De door werkneemster aangevoerde omstandigheid dat een arbeidsdeskundige naar aanleiding van een met haar gevoerd gesprek op 12 december 2013 heeft besloten voorlopig geen re-integratieactiviteiten op te starten omdat werkneemster hiervoor nog niet klaar is, doet niet af aan de juistheid van de medische beoordeling. Er is niet gebleken van een medische reden voor het afzien van re-integratieactiviteiten.
4.4.10.
Nu er naar het oordeel van de Raad geen twijfel bestaat aan de juistheid van de medische beoordeling, is er voor inschakeling van een onafhankelijke deskundige geen aanleiding.
4.4.11.
De geschiktheid van de geselecteerde functies van samensteller elektrotechnische apparatuur (SBC-code 267050), textielproductenmaker (SBC-code 111160) en elektronicamonteur (SBC-code 267040) is, uitgaande van de juistheid van de FML van
21 november 2014, afdoende gemotiveerd bij rapporten van de arbeidsdeskundige van
2 februari 2015 en van de arbeidsdeskundige bezwaar en beroep van 22 juli 2015 en
11 mei 2016. In deze functies is ook geen sprake van omstandigheden die een persoonlijk risico zouden kunnen opleveren in geval van collapsneigingen.
4.4.12.
Gelet op overwegingen 4.2.1 tot en met 4.3 slaagt het hoger beroep van het Uwv.

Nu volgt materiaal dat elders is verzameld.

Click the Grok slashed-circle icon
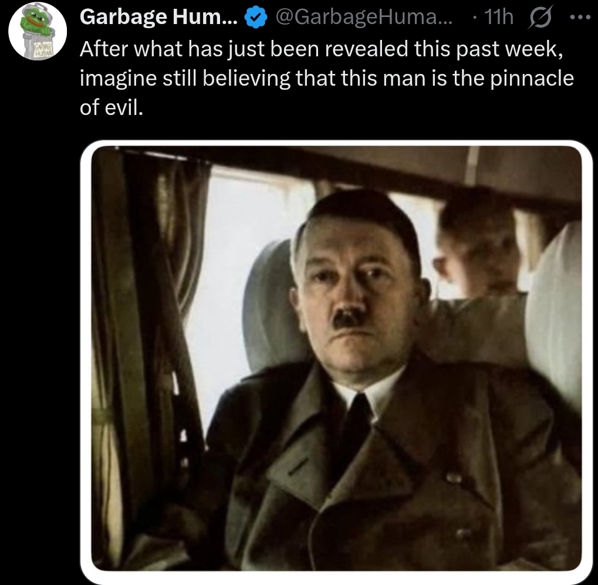This screenshot has height=585, width=598. tap(540, 19)
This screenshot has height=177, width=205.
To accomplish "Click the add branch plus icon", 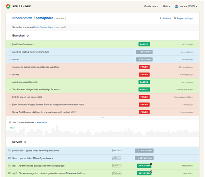I will click(28, 35).
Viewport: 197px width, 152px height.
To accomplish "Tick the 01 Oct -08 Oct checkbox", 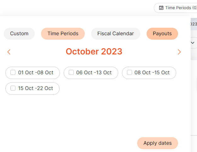I will (x=13, y=72).
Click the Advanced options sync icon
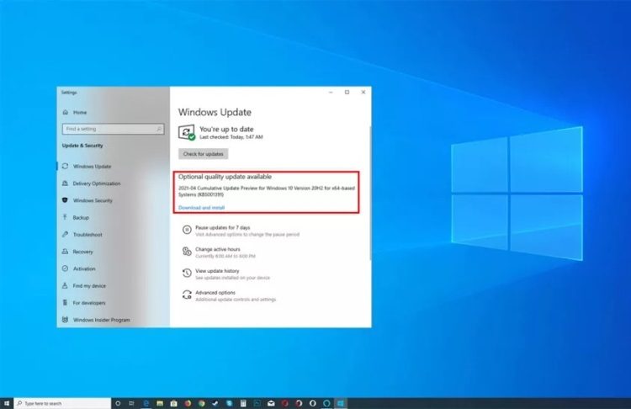The width and height of the screenshot is (631, 409). [x=185, y=295]
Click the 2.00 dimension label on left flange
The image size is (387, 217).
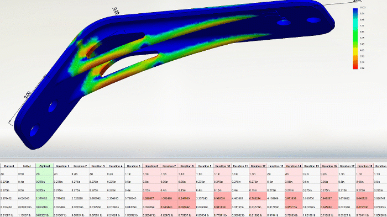28,95
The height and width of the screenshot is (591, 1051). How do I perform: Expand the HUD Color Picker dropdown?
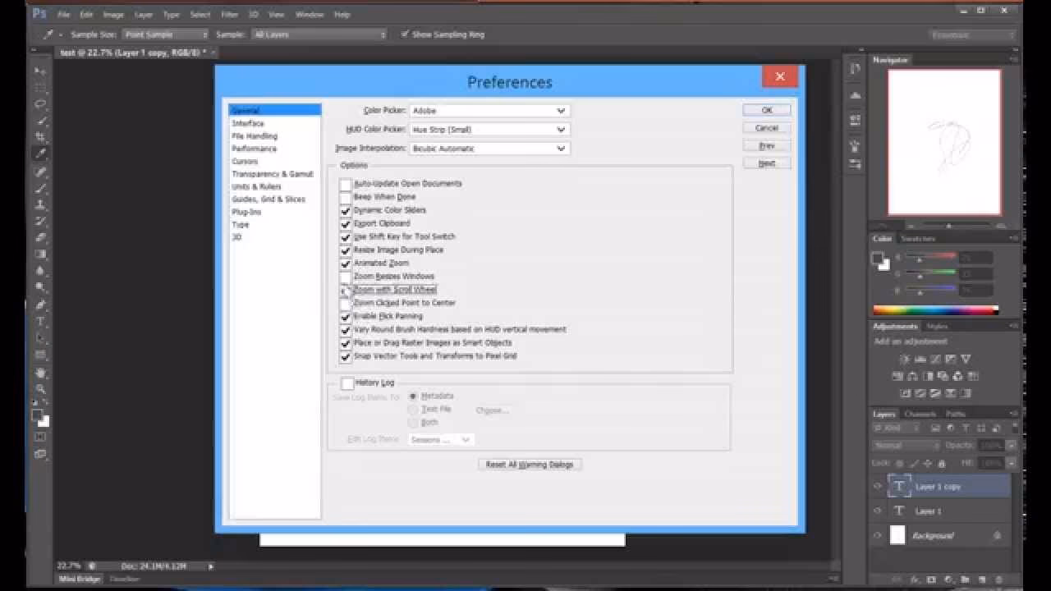(489, 130)
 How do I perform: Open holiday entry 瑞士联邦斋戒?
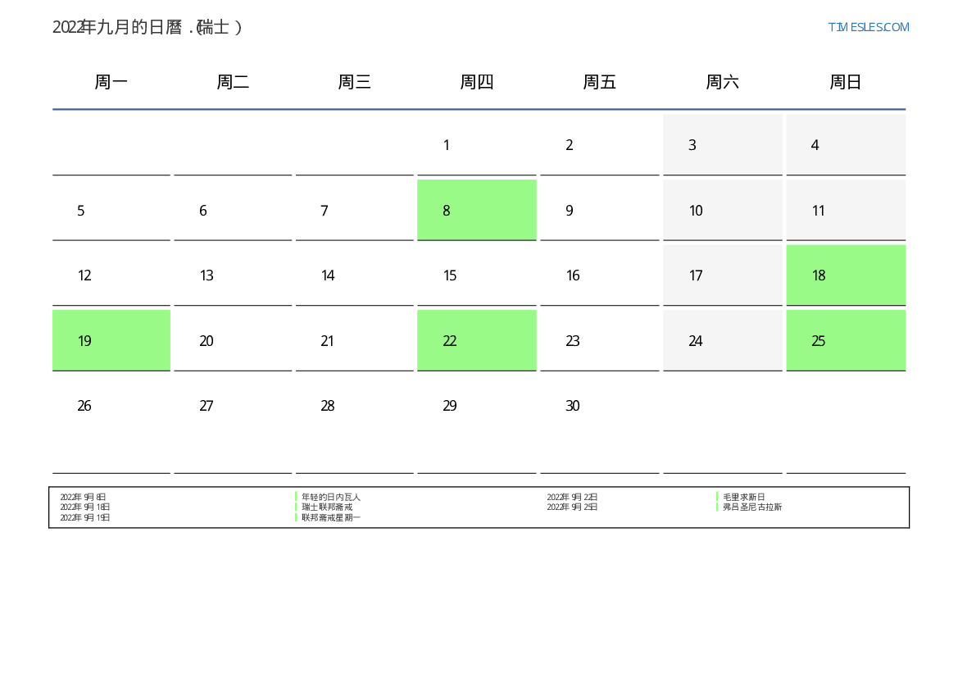click(x=327, y=507)
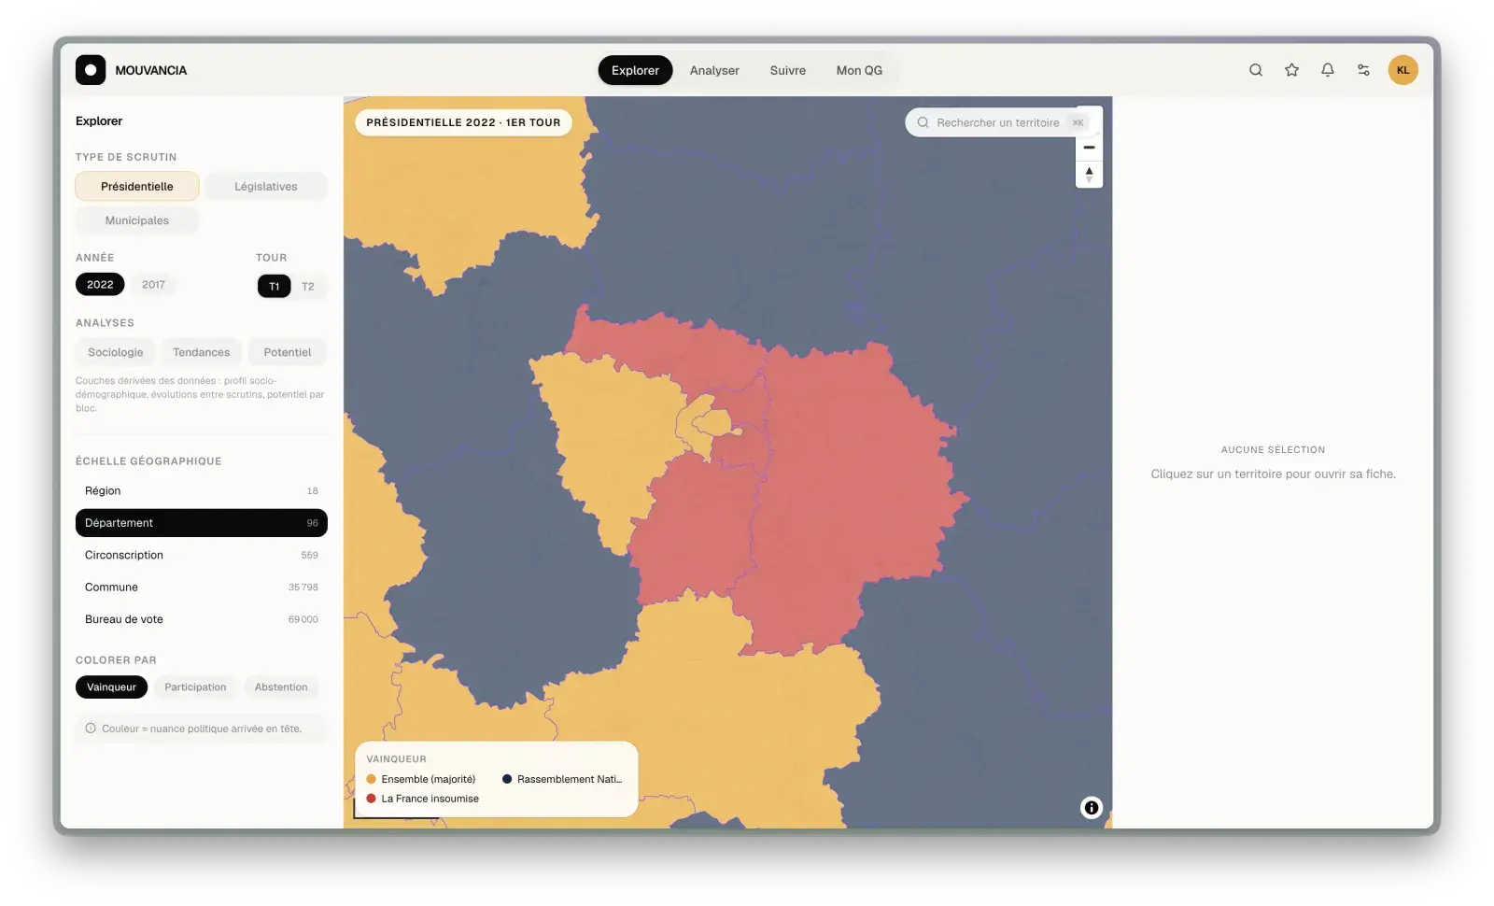Select Bureau de vote scale
This screenshot has width=1494, height=906.
click(x=202, y=619)
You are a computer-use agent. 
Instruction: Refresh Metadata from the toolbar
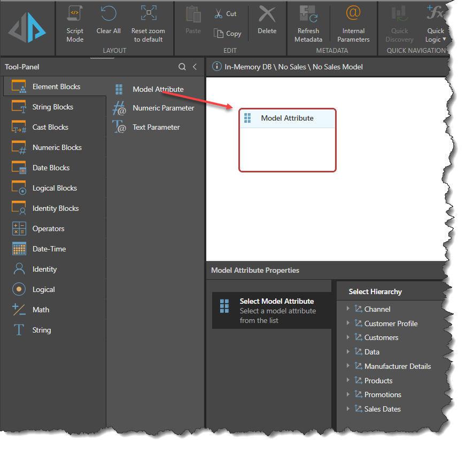308,14
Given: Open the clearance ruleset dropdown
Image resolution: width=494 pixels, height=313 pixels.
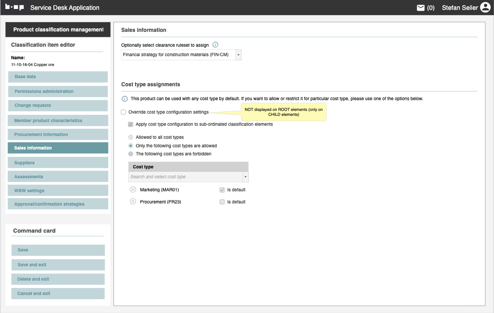Looking at the screenshot, I should pyautogui.click(x=238, y=55).
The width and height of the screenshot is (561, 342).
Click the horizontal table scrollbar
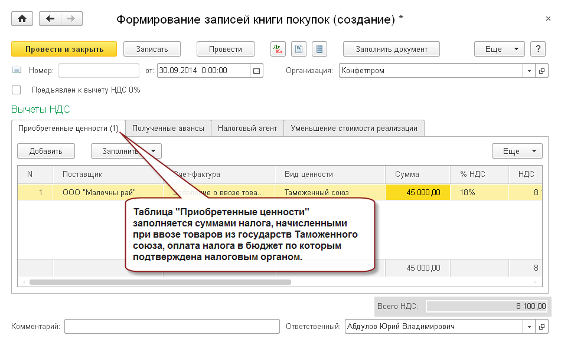[x=159, y=282]
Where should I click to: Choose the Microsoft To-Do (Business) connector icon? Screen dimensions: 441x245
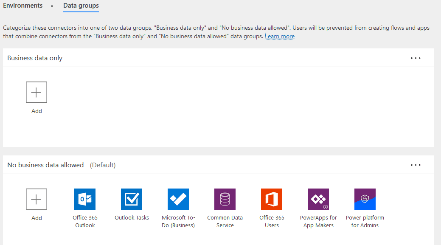point(178,199)
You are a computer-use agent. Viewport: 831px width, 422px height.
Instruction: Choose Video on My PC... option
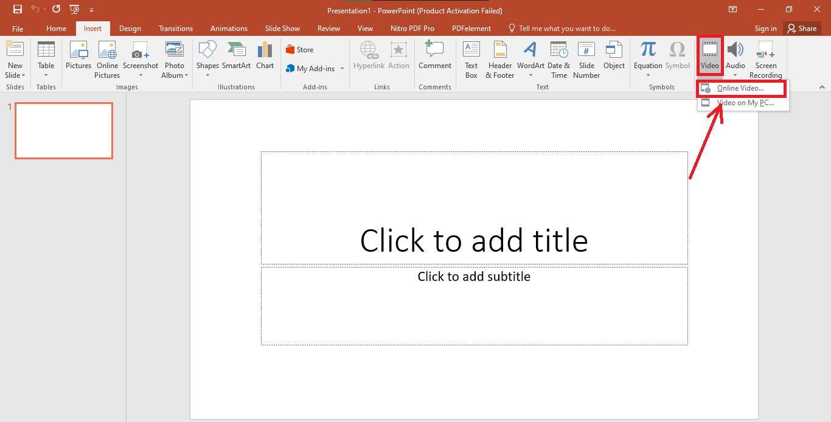tap(745, 103)
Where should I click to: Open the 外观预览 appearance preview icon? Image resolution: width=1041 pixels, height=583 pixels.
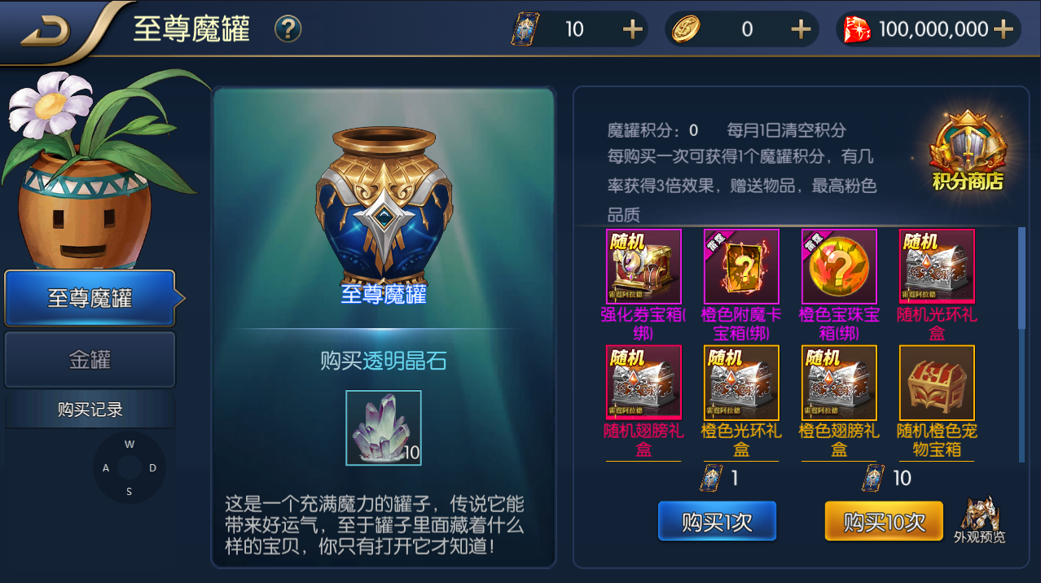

De aangevallen uitspraak zal worden vernietigd. Gelet op de overwegingen 4.4.7 tot en met 4.4.11 zal het beroep ongegrond worden verklaard. Wat werkneemster in het kader van het voorwaardelijk incidenteel hoger beroep naar voren heeft gebracht betreft in feite het beroep zoals dat vanwege de vernietiging van de aangevallen uitspraak weer bij de Raad voorlag. Dat incidenteel hoger beroep kan dus geen doel treffen.
5. Voor een veroordeling in de proceskosten bestaat geen aanleiding.

BESLISSING

De Centrale Raad van Beroep
- vernietigt de aangevallen uitspraak;
- verklaart het beroep ongegrond.
Deze uitspraak is gedaan door M. Greebe als voorzitter en E.W. Akkerman en G.M.G. Hink als leden, in tegenwoordigheid van J.R. Trox als griffier. De beslissing is uitgesproken in het openbaar op 2 mei 2019.